• **What you should do**: Every single entry must be restated word for word.

• **Recorded information**:
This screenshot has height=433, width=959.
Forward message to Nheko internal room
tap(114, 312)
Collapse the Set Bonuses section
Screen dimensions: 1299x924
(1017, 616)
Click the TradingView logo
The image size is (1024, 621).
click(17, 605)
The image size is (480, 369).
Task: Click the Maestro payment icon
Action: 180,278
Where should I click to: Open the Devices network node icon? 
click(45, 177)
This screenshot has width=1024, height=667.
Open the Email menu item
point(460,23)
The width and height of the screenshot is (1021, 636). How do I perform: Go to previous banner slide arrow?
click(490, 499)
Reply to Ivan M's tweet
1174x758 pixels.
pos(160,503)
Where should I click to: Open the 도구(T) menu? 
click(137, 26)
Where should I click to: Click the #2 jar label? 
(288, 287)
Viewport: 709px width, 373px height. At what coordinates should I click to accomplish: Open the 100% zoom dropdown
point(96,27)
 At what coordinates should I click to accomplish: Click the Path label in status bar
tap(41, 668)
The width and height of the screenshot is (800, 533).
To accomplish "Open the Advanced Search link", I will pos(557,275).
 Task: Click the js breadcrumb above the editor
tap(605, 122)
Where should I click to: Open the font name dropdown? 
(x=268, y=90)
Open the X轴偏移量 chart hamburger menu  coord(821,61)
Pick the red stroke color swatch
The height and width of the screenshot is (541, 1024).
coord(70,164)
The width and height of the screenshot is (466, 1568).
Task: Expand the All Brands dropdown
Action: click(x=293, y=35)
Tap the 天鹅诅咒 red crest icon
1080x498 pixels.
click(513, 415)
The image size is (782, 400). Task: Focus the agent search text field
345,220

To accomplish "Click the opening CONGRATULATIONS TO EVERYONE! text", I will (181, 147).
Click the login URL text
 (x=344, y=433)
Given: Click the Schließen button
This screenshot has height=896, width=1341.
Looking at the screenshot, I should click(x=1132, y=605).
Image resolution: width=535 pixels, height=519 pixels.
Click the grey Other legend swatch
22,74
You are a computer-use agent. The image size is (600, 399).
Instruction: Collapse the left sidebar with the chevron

• **Expected answer**:
This screenshot has height=433, width=959.
Forward message to Nheko internal room
tap(114, 312)
Collapse the Set Bonuses section
Screen dimensions: 1299x924
(1017, 616)
Click the TradingView logo
The image size is (1024, 621).
click(17, 605)
The image size is (480, 369).
Task: Click the Maestro payment icon
Action: 180,278
Where should I click to: Open the Devices network node icon? 
click(45, 177)
This screenshot has width=1024, height=667.
Open the Email menu item
point(460,23)
The width and height of the screenshot is (1021, 636). How do I perform: Go to previous banner slide arrow?
click(490, 499)
Reply to Ivan M's tweet
1174x758 pixels.
pos(160,503)
Where should I click to: Open the 도구(T) menu? 
click(137, 26)
Where should I click to: Click the #2 jar label? 
(288, 287)
Viewport: 709px width, 373px height. At what coordinates should I click to accomplish: Open the 100% zoom dropdown
point(96,27)
 At what coordinates should I click to accomplish: Click the Path label in status bar
tap(41, 668)
The width and height of the screenshot is (800, 533).
To accomplish "Open the Advanced Search link", I will pos(557,275).
 Task: Click the js breadcrumb above the editor
tap(605, 122)
Where should I click to: Open the font name dropdown? 
(x=268, y=90)
Open the X轴偏移量 chart hamburger menu  coord(821,61)
Pick the red stroke color swatch
The height and width of the screenshot is (541, 1024).
coord(70,164)
The width and height of the screenshot is (466, 1568).
Task: Expand the All Brands dropdown
Action: click(x=293, y=35)
Tap the 天鹅诅咒 red crest icon
1080x498 pixels.
click(513, 415)
The image size is (782, 400). Task: Focus the agent search text field
345,220

To accomplish "Click the opening CONGRATULATIONS TO EVERYONE! text", I will (181, 147).
Click the login URL text
 (x=344, y=433)
Given: Click the Schließen button
This screenshot has height=896, width=1341.
Looking at the screenshot, I should click(x=1132, y=605).
Image resolution: width=535 pixels, height=519 pixels.
Click the grey Other legend swatch
22,74
You are a computer-use agent. The image size is (600, 399).
Instruction: Collapse the left sidebar with the chevron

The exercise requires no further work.